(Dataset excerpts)
————

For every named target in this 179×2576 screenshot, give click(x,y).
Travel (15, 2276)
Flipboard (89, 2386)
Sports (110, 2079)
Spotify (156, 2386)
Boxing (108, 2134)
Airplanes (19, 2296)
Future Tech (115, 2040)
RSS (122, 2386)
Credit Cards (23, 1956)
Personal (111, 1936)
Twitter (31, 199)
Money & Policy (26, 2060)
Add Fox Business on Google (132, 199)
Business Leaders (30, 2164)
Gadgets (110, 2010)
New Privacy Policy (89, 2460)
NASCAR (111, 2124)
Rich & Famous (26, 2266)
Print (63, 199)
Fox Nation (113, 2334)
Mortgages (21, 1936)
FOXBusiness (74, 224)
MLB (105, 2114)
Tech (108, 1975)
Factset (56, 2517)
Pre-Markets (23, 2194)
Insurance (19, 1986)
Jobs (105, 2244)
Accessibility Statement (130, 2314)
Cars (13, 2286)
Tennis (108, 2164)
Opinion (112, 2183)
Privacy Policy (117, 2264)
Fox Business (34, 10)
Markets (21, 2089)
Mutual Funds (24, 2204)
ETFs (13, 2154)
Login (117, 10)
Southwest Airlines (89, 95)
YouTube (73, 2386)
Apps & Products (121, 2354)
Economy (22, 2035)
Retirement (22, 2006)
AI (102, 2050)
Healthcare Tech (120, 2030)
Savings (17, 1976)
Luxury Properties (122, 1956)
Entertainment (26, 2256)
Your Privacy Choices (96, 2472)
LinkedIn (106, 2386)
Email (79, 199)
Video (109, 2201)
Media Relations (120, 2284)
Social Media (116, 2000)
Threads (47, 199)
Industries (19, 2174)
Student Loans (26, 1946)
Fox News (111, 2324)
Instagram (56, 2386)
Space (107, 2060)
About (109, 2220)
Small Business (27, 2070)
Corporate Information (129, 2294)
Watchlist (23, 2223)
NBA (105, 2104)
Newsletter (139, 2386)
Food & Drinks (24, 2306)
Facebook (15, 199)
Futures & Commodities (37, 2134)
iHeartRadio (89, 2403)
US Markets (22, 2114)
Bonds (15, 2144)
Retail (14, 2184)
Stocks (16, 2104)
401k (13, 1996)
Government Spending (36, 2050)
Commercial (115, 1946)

————

EXERCISE DESCRIPTION:
Nothing but the lines from the beginning of the records through the line with "Your Privacy Choices (96, 2472)" should appear, each printed exactly.

RESPONSE:
For every named target in this 179×2576 screenshot, give click(x,y).
Travel (15, 2276)
Flipboard (89, 2386)
Sports (110, 2079)
Spotify (156, 2386)
Boxing (108, 2134)
Airplanes (19, 2296)
Future Tech (115, 2040)
RSS (122, 2386)
Credit Cards (23, 1956)
Personal (111, 1936)
Twitter (31, 199)
Money & Policy (26, 2060)
Add Fox Business on Google (132, 199)
Business Leaders (30, 2164)
Gadgets (110, 2010)
New Privacy Policy (89, 2460)
NASCAR (111, 2124)
Rich & Famous (26, 2266)
Print (63, 199)
Fox Nation (113, 2334)
Mortgages (21, 1936)
FOXBusiness (74, 224)
MLB (105, 2114)
Tech (108, 1975)
Factset (56, 2517)
Pre-Markets (23, 2194)
Insurance (19, 1986)
Jobs (105, 2244)
Accessibility Statement (130, 2314)
Cars (13, 2286)
Tennis (108, 2164)
Opinion (112, 2183)
Privacy Policy (117, 2264)
Fox Business (34, 10)
Markets (21, 2089)
Mutual Funds (24, 2204)
ETFs (13, 2154)
Login (117, 10)
Southwest Airlines (89, 95)
YouTube (73, 2386)
Apps & Products (121, 2354)
Economy (22, 2035)
Retirement (22, 2006)
AI (102, 2050)
Healthcare Tech (120, 2030)
Savings (17, 1976)
Luxury Properties (122, 1956)
Entertainment (26, 2256)
Your Privacy Choices (96, 2472)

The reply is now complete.